This Technical University of Berlin Lecture was addressed to IP Management students and explains the world of standard essential patents as to the following agenda:

  • What is a standard essential patent?
  • A company’s SEP prosecution and filing practices
  • Important connectivity standards and Trends on Standards subject to SEPs
  • SEP Licensing and Patent Pools
  • Famous industry anecdotes from the world of SEPs
  • The future of SEPs and what you need to know now!

Lecture Introduction

Technology standards (e.g. 4G/5G, Wi-Fi, Bluetooth, RFID, NFC, NB-IoT, HEVC, VVC, Qi standard and many more) are fundamental for communication between connected devices. Standards specify a common language so that different technologies or technology components can communicate and interact with each other. As technology becomes more complex SEPs (Standard Essential Patents) will increasingly be integrated into new systems that enable communication between different technologies.
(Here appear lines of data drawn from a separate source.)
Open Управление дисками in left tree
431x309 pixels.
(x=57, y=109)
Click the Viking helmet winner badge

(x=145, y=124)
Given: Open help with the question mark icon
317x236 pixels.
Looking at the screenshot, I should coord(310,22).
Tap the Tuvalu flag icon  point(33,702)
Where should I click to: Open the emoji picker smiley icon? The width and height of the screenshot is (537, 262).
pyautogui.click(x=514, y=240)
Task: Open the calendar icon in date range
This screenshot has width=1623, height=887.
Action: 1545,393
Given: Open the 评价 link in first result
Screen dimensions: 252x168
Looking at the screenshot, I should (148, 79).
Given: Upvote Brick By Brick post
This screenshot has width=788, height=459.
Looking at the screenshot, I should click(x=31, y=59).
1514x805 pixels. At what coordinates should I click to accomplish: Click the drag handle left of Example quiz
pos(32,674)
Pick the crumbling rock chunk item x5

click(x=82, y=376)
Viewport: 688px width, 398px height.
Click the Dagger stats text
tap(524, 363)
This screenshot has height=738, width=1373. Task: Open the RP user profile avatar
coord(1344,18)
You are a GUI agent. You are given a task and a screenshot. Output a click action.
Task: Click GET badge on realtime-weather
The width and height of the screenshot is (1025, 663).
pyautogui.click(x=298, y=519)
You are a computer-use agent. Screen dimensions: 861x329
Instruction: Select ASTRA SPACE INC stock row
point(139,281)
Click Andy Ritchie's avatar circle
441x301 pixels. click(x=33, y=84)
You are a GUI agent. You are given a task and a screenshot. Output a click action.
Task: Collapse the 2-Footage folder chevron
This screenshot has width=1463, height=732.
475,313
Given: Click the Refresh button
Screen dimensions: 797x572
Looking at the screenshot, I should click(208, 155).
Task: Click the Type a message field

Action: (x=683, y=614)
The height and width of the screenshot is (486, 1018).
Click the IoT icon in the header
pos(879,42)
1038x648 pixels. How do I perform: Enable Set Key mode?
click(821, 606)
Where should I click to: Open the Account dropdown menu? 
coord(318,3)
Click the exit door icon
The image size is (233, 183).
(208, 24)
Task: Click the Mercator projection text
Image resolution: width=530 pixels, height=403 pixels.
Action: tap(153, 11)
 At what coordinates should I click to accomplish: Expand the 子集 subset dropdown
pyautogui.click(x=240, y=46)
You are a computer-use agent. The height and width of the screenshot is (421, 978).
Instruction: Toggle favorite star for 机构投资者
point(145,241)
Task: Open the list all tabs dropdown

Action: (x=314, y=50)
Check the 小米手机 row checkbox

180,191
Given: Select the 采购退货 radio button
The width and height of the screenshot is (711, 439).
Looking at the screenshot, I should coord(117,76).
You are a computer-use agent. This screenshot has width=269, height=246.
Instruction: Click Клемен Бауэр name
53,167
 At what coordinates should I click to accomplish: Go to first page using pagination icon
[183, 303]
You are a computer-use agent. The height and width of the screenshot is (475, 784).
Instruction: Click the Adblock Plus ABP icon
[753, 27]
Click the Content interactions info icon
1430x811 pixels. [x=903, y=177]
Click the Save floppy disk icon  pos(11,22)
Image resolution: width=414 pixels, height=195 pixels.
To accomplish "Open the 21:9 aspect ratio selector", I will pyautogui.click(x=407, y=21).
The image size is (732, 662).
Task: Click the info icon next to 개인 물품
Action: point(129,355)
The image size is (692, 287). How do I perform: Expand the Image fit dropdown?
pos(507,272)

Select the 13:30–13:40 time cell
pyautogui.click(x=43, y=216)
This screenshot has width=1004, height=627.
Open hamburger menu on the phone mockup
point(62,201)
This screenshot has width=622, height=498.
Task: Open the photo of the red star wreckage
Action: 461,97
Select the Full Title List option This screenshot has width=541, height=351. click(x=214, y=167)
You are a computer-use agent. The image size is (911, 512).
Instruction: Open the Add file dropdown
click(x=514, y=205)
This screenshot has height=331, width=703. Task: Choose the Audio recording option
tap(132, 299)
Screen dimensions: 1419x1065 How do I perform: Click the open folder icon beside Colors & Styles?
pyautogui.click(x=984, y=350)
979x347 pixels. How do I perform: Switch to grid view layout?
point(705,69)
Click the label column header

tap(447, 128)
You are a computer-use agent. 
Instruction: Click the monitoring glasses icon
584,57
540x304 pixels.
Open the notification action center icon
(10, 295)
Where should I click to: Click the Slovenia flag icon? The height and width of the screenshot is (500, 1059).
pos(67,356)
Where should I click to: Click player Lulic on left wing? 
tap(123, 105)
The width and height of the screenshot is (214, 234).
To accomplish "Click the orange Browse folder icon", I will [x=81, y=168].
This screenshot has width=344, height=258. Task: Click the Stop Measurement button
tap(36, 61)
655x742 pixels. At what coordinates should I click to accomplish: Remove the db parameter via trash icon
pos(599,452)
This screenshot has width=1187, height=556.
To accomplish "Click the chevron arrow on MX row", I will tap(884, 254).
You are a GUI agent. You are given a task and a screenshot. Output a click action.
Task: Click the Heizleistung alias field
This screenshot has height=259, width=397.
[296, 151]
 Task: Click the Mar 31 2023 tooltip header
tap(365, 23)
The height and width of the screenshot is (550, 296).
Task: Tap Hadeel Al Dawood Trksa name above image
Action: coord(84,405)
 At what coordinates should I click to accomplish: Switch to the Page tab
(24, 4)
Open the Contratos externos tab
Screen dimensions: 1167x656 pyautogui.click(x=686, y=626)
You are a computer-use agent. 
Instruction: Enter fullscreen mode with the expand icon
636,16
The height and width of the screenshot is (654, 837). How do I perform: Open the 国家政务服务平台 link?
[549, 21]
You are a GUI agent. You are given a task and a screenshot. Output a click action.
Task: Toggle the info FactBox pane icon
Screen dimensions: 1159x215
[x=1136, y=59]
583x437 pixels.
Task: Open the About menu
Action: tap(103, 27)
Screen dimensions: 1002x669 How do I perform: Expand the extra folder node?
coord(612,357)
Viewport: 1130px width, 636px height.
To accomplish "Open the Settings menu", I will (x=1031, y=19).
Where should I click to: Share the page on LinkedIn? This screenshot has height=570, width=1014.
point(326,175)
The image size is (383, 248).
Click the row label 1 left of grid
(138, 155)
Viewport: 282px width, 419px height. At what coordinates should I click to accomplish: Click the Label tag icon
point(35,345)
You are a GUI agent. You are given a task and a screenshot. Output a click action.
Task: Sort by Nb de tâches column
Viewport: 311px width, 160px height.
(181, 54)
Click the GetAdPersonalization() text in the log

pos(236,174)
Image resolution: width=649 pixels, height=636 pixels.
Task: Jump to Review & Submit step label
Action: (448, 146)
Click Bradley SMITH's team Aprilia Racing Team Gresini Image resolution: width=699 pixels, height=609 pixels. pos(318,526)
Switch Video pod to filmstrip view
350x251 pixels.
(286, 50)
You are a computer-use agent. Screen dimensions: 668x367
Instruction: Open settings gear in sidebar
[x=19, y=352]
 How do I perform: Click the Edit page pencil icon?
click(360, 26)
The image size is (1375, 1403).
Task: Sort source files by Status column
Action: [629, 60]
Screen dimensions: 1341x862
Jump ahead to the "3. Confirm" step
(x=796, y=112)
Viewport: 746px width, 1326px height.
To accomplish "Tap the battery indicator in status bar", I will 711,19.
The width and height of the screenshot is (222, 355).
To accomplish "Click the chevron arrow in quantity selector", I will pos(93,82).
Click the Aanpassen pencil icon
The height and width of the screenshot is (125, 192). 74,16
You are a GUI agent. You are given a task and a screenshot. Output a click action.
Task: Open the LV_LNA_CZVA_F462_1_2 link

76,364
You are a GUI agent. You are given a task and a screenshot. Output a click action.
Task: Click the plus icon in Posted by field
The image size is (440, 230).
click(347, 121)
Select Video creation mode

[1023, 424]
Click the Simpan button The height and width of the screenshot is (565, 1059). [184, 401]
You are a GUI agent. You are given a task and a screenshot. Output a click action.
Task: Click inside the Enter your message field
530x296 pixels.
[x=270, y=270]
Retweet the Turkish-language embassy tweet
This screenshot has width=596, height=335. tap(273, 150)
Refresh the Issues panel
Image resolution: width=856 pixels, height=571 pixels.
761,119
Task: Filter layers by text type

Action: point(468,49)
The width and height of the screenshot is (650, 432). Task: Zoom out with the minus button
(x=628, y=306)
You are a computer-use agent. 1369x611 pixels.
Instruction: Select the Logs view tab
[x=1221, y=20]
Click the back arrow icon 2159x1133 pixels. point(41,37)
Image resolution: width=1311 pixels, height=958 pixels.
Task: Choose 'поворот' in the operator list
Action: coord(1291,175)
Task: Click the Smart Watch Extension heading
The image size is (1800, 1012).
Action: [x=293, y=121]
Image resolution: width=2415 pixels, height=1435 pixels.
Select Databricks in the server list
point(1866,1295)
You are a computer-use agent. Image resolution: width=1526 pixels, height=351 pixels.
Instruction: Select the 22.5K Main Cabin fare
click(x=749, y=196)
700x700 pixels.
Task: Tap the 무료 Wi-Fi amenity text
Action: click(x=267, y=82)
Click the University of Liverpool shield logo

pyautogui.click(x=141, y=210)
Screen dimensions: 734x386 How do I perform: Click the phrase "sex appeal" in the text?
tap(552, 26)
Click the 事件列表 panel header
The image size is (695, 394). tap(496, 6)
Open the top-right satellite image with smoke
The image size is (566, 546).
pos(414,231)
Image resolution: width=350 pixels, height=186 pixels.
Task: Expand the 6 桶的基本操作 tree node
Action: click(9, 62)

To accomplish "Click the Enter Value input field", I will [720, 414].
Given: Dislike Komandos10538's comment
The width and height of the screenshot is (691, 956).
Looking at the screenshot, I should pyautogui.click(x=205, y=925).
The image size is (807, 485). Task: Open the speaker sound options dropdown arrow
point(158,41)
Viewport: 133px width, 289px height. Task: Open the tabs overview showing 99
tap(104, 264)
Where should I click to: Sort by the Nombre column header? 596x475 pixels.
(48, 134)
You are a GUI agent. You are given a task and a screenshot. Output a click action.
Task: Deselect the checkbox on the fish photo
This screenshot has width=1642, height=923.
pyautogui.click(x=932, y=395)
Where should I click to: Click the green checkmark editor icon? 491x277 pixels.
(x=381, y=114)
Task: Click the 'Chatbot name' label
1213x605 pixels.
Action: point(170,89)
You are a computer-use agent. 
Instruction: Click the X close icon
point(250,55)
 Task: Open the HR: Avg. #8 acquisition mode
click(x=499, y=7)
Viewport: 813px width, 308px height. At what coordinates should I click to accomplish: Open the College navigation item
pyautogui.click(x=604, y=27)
Patents are intended to provide incentives for investment in research and development. Standards serve as a common platform so that technological innovations can function together. Patenting and standardization thus promote innovation jointly, but in very different ways. Standardized technologies are to be adapted worldwide so that innovative solutions work together on a common standardized platform. Patents, on the other hand, grant the holder of the intellectual property right a temporary monopoly on a technology in order to exclude third parties from its use. While standards aim at broad application, patents prevent the use of the technology by anyone but the patent owner. Standardization organizations and antitrust authorities have solved the problem as follows: In the view of antitrust law, the licensing of a patent where the claims are essential to a standard is considered to be its own isolated market. Since a patented standardized technology cannot be used without infringement of the patent, the patent holder holds a monopoly position for this technology. If a company participates in the standards development of a technology, it must commit to license these patents. To prevent the patent holder from demanding monopoly prices, however, licensing is subject to so-called FRAND (Fair, Reasonable and Nondiscriminatory) conditions.